Italian maestro Francesco Del Garda then wraps up the night, playing a mix of house, techno and electro oddities, as the crowd refuses to thin. “He’s a continuation for Zip for me,” says Reiss. “When I started DJing, he was playing breaky minimal stuff, and then he became completely addicted to digging and it shows – he’s one of the DJs who nails the digging thing but is a proper DJ as well.”
As the hour hit 7:AM, a small handful of those not quite ready to call it a night make the short, five-minute stroll down the road to BRET – an unsuspectingly excellent venue given its humble red shipping container exterior. With its intimate dancefloor, natural light, perfectly-crisp soundsystem and ample square footage dedicated to chilling – it’s a perfect spot for a Sunday party dripping with afters energy.
On opening duties is local digger and VBX resident Frank Haag classily warming the floor with subtle tech-house and microhouse, before another resident and LEMAIA founder Alexia Glesney ramps up the energy as the room begins to fill with fresh dancers, many of whom have chosen the Sunday as their day for a blowout. After two preceding events at large-scale, characterful spaces, the last leg of the journey feels the most celebratory.
As much as the party’s history is tied up with the history of Amsterdam, so too is its connection with BRET. The venue itself recently celebrated its eight birthday with its own 18 hour Sunday party, having opened in 2015 – which could not have been timed better for VBX. In 2016, its former home of warehouse venue Cruquiusgilde was forced to shut, after noise complaints, leaving VBX’s organisers scrambling to find another venue it belonged. “Cruquiusgilde was really the foundation of it all, but we had to transfer it in the end after it was forced to close,” says Reiss. “But it was a good thing in the end, BRET turned out amazing in the end.”
“It’s a club with a small dancefloor that has an intimate vibe – the sound has always been proper, and it feels like a playground with its garden,” Modderkilk adds. “Over the years we’ve had amazing parties, with ecstatic vibes – BRET feels like home.”
After the residents wrap up, with the dancefloor fully packed, comes the big surprise – an unannounced back-to-back set from Christian AB and Francesco Del Garda, with the two DJs having only played together once before. Spinning records for the best part of three hours, the pair find a sweet middle ground between their disparate styles, mixing rare trance-inspired cuts, hip house, with a sprinkling of Italo on top. “It’s a match made in heaven,” says Reiss. “I [really like] the super sophisticated, banging house stuff – it really struck a chord with people.”
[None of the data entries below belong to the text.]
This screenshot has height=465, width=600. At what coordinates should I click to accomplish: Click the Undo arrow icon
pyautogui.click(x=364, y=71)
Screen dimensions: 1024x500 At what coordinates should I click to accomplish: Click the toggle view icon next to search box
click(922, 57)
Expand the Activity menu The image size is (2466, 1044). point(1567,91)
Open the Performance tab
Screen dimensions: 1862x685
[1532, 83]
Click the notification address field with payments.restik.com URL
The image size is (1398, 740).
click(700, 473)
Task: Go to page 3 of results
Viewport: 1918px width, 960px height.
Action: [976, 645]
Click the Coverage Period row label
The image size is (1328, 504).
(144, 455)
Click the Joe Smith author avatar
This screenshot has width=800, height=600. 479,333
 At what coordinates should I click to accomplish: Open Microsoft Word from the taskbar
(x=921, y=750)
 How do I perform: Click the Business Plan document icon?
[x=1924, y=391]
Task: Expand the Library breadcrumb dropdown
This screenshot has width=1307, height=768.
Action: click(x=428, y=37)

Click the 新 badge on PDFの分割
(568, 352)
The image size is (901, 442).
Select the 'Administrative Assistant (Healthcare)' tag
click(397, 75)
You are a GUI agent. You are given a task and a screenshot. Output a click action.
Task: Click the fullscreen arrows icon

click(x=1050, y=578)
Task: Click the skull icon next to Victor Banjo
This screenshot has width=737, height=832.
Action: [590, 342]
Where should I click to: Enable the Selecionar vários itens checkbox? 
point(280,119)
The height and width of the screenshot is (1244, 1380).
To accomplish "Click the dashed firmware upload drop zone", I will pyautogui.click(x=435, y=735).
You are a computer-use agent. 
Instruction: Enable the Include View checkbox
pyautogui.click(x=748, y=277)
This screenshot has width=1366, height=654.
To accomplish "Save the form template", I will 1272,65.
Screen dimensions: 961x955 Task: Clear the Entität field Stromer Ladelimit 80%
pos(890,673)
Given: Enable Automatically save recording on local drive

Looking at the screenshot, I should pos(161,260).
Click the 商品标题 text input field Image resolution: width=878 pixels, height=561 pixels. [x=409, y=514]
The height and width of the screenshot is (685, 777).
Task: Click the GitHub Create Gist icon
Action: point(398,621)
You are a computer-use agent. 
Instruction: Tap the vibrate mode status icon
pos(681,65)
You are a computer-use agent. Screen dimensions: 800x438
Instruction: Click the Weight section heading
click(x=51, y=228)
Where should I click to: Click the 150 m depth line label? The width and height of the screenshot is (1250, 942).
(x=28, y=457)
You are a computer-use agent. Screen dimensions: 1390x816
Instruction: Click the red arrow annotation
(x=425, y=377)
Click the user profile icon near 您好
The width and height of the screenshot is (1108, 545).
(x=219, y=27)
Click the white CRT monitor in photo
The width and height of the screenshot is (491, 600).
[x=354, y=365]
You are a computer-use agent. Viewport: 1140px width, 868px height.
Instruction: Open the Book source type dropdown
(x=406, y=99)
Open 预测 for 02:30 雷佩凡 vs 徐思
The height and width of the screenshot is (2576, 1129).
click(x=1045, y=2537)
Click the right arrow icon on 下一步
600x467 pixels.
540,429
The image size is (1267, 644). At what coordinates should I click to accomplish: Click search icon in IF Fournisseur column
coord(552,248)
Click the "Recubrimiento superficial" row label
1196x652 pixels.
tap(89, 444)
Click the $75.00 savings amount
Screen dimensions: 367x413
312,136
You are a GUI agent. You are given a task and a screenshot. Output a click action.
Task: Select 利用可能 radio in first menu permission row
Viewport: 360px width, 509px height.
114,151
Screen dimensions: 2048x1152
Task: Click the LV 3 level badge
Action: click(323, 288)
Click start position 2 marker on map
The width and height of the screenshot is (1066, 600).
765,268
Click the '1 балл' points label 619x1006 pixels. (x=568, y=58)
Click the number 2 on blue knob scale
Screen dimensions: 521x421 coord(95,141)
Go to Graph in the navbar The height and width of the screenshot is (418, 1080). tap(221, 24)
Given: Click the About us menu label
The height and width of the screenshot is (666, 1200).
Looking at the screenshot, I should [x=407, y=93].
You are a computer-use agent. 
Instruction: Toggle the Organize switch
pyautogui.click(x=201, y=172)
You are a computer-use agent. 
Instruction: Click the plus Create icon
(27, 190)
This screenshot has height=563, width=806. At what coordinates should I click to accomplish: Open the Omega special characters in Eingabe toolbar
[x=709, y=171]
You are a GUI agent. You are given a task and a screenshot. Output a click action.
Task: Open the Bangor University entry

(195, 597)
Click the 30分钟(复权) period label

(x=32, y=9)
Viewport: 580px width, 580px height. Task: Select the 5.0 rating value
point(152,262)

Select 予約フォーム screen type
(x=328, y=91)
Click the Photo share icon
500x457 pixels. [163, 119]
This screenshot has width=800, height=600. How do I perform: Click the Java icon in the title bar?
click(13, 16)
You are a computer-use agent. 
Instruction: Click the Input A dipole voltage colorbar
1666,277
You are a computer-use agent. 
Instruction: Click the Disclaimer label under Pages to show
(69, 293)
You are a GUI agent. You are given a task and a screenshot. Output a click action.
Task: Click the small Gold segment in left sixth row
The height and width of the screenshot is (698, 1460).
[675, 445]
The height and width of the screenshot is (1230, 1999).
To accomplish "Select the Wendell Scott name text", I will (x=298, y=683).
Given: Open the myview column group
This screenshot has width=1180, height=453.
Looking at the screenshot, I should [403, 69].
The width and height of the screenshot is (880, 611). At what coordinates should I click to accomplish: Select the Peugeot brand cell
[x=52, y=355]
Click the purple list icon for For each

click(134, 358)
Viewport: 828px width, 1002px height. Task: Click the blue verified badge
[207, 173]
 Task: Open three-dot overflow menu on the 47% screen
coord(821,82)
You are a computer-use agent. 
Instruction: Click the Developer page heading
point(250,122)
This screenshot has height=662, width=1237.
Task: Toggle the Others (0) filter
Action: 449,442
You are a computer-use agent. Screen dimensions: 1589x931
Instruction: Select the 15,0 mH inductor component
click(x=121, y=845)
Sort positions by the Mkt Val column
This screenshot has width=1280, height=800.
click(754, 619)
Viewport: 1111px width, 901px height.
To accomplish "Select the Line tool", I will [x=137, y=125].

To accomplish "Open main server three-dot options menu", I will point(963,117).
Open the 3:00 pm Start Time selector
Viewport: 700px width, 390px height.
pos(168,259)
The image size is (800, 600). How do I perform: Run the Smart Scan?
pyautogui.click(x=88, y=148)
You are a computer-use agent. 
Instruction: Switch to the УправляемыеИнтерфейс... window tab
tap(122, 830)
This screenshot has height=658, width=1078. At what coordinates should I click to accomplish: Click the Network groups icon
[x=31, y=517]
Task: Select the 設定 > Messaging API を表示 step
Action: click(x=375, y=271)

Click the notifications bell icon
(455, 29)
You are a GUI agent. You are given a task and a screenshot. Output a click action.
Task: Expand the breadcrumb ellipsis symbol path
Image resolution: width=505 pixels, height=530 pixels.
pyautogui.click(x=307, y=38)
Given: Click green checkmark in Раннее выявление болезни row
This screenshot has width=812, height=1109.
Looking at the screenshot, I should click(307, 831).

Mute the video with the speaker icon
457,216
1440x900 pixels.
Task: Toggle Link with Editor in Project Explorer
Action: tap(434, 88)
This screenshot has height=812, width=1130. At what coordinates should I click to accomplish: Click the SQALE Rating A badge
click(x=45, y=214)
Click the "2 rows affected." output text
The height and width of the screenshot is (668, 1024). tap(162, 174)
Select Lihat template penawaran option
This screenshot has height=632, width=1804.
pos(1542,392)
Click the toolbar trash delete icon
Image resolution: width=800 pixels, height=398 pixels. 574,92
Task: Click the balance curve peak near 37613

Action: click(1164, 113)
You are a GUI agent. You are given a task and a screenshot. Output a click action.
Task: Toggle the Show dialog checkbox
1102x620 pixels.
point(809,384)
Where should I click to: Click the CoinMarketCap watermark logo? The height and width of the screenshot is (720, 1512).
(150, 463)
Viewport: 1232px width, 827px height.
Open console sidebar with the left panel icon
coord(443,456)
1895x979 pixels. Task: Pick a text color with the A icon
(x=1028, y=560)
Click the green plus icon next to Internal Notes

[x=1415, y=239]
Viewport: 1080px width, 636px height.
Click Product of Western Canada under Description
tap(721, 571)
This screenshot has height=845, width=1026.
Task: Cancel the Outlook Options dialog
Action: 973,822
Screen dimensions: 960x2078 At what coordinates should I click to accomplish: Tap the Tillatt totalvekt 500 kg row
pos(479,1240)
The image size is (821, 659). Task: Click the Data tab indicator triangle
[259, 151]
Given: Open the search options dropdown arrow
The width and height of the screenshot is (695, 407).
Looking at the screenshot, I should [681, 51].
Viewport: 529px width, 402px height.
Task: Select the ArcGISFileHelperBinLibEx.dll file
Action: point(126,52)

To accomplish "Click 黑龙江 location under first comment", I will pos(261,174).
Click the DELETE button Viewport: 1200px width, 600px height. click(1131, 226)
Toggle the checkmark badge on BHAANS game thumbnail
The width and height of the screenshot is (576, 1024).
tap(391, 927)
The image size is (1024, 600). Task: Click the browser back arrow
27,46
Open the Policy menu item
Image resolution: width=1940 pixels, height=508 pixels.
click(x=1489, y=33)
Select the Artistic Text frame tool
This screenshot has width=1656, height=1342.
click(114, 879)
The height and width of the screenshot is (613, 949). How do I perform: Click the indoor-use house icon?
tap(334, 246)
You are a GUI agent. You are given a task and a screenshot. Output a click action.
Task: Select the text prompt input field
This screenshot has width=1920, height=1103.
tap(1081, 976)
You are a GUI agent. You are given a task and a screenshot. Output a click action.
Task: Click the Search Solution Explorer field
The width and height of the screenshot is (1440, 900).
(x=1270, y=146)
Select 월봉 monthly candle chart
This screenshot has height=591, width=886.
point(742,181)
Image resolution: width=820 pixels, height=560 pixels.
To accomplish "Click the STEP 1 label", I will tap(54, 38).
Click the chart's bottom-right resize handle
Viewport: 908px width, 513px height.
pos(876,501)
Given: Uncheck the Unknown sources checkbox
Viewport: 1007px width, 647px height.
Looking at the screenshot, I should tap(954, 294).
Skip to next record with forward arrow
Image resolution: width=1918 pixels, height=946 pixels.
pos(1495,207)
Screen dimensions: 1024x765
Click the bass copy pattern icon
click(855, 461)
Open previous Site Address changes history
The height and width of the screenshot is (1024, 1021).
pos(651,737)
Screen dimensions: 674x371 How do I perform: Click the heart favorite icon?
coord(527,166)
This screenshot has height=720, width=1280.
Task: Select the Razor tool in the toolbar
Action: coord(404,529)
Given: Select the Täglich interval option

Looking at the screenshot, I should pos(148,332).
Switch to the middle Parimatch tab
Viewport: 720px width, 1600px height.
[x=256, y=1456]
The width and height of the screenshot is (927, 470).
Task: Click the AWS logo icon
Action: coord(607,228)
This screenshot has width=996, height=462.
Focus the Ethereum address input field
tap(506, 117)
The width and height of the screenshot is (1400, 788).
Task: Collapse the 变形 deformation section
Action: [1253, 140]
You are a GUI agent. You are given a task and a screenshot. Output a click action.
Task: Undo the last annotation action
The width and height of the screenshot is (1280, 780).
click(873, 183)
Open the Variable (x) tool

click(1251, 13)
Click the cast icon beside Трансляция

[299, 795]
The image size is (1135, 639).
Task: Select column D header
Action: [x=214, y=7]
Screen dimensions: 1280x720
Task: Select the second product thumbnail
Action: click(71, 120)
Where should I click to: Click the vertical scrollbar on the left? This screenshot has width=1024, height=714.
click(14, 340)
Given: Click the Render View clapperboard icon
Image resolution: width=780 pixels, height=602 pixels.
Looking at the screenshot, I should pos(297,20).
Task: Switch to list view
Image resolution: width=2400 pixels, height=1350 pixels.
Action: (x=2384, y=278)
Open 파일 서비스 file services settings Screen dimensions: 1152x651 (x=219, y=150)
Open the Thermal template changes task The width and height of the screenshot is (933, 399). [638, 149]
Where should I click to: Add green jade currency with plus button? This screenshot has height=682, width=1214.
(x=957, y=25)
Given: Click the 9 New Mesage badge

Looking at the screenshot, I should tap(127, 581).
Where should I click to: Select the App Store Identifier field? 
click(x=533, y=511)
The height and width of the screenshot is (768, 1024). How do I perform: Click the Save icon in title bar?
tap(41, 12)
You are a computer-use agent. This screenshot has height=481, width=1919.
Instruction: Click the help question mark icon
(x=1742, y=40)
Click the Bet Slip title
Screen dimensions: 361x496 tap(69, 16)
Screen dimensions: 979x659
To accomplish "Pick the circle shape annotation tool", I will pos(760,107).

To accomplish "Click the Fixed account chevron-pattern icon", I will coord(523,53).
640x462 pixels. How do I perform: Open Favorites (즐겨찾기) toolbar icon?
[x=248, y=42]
But perhaps the set that has the crowd going for it the most comes immediately after from London underground scene regular, Toi.Toi. and Cartulis resident Junki Inoue. Bringing his bag of sleek, classy grooves, mixed reliably tightly, his set was fun and extremely danceable, with that Sunday afterparty liveliness that’s hard to capture in any other club scenario. A high-energy, techno forward set from Doudou MD followed, before the marathon was closed off by Moscow-born, Amsterdam-based head Makcim, who brought the final slice of magic. “Makcim is like the king of BRET,” says Modderkilk. “But he’s moved to Portugal with his wife and kid and is less focused on DJing, but he came and smashed it. It was epic – really epic.”
It wraps up the marathon party in fitting style for Reiss and Modderkilk, whose attentions now turn towards taking the party on tour, with dates lined up across Europe, Australia and South America for the coming year. “That set was very representative of what we want to do with VBX actually,” says Reiss. “It was party, but it was elegant – he really nailed it.”